One idea would be to have all parameters stored not in a traditional dict, but in some new subclass of dict that registers a reference anytime a certain key is accessed. This could look similar to

class dict_cite(dict):

    def __getitem__(self, key):
        citations.register_key(key) 
        return dict.__getitem__(self, key)

    def get(self, key, *args, **kwargs):
        citations.register_key(key)
        return dict.get(self, key, *args, **kwargs)

But this might also lead to some problems. E.g. if you show the content of such a dict in a Jupyter notebook, it would access all keys and thus register the references for all its items. One work around would be to allow switching on and off the citations.register_key method in such a way that it ignores any calls when it is switched off (e.g. by setting some attribute of the Citations class to False). Then the citations.register_key method could e.g. be switched on and off by the Prediction class such that it would only register the references if a key of the parameter dictionary is accessed by the Prediction class.

DavidMStraub commented 4 years ago

What about flavio.functions.AwareDict?

MJKirk commented 4 years ago

Yes, something exactly like AwareDict would work - a ParameterCitationsAwareDict as it were (a snappier name might be in order).

Data shown:
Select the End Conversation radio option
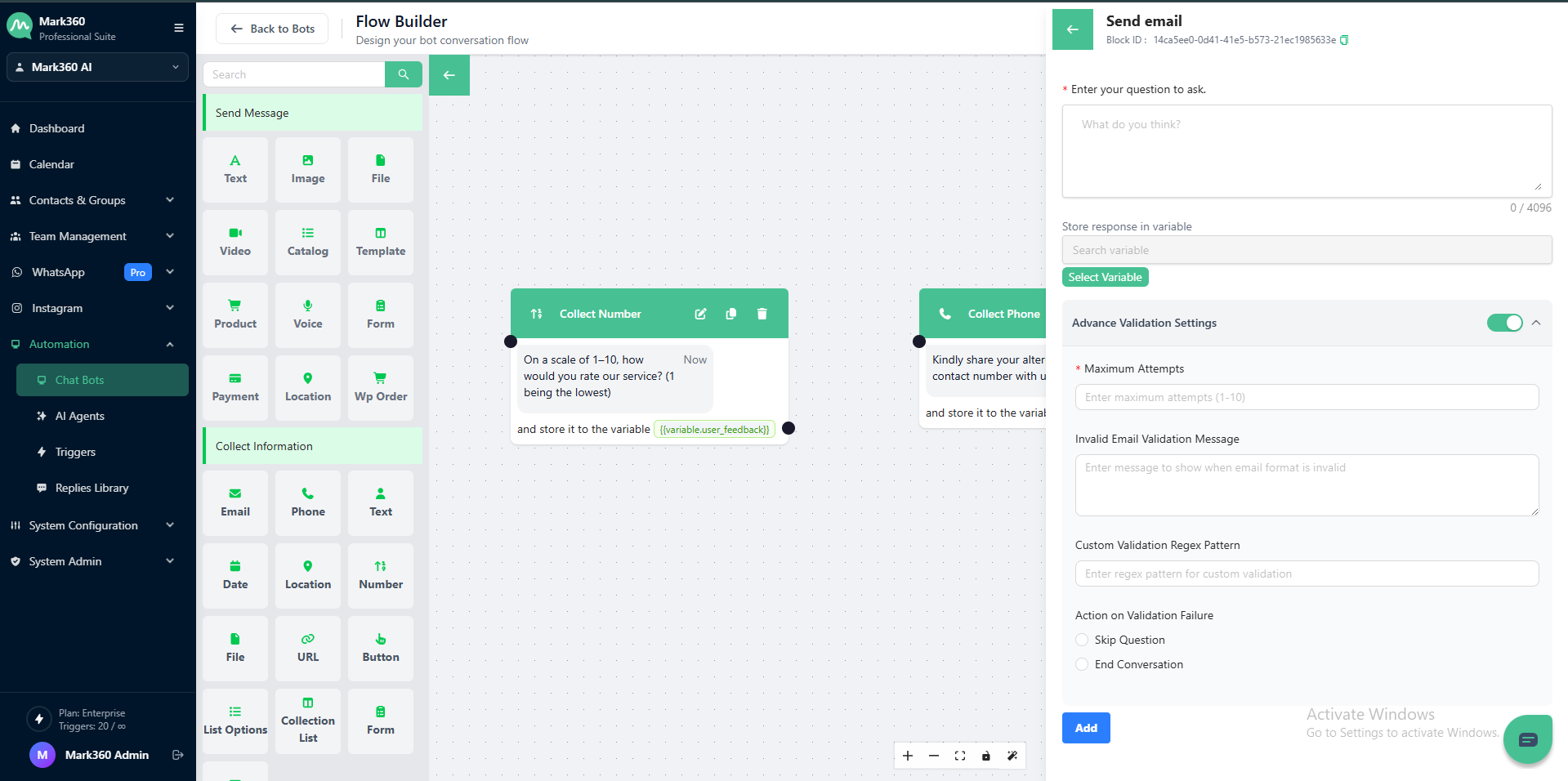The image size is (1568, 781). coord(1082,664)
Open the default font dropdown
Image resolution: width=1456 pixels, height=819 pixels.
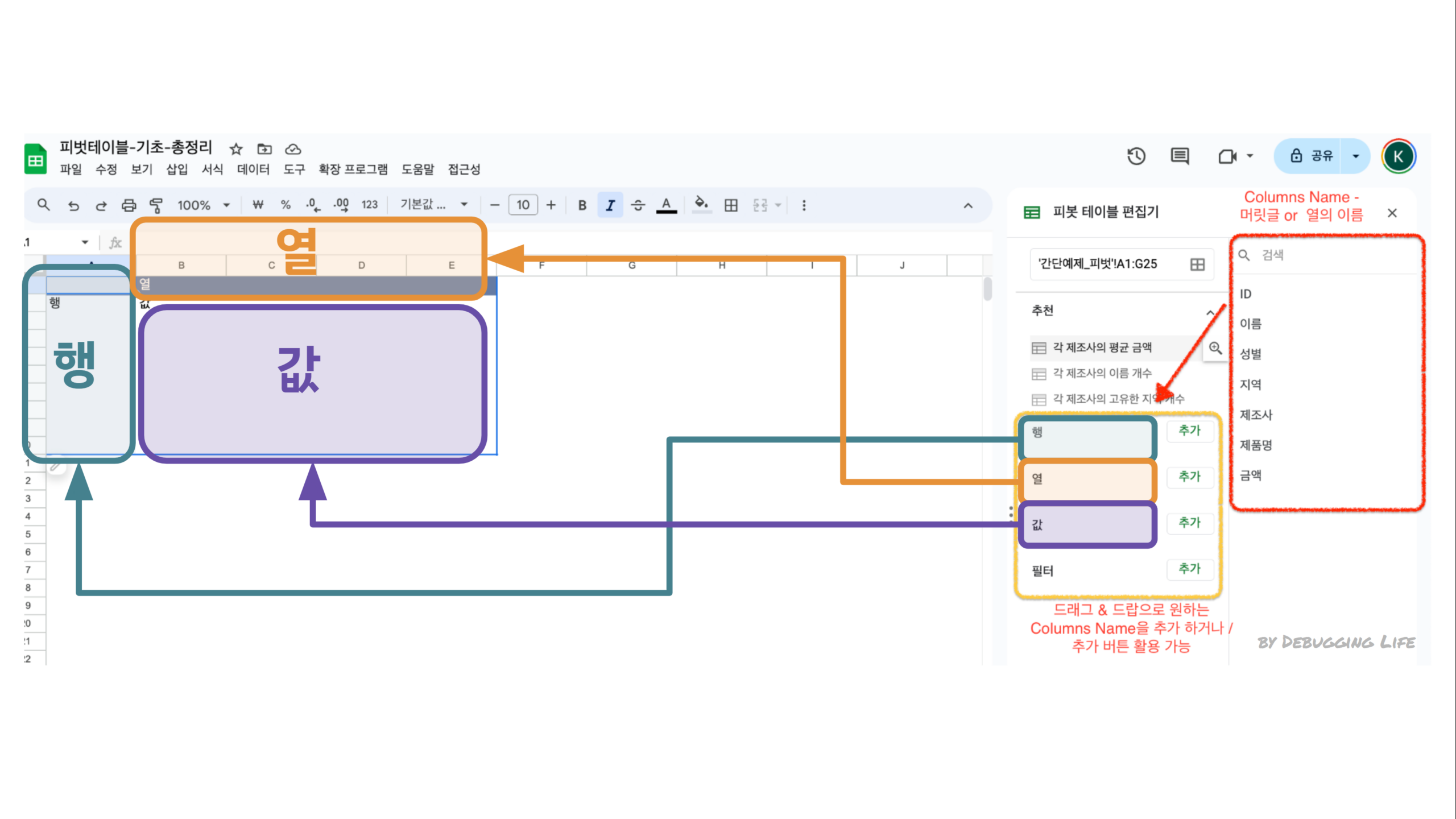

Request: Copy word for word the stretch of the thread above from "One idea would" through "dict.get(self, key, *args, **kwargs)".

Solution for this exercise:
One idea would be to have all parameters stored not in a traditional dict, but in some new subclass of dict that registers a reference anytime a certain key is accessed. This could look similar to

class dict_cite(dict):

    def __getitem__(self, key):
        citations.register_key(key) 
        return dict.__getitem__(self, key)

    def get(self, key, *args, **kwargs):
        citations.register_key(key)
        return dict.get(self, key, *args, **kwargs)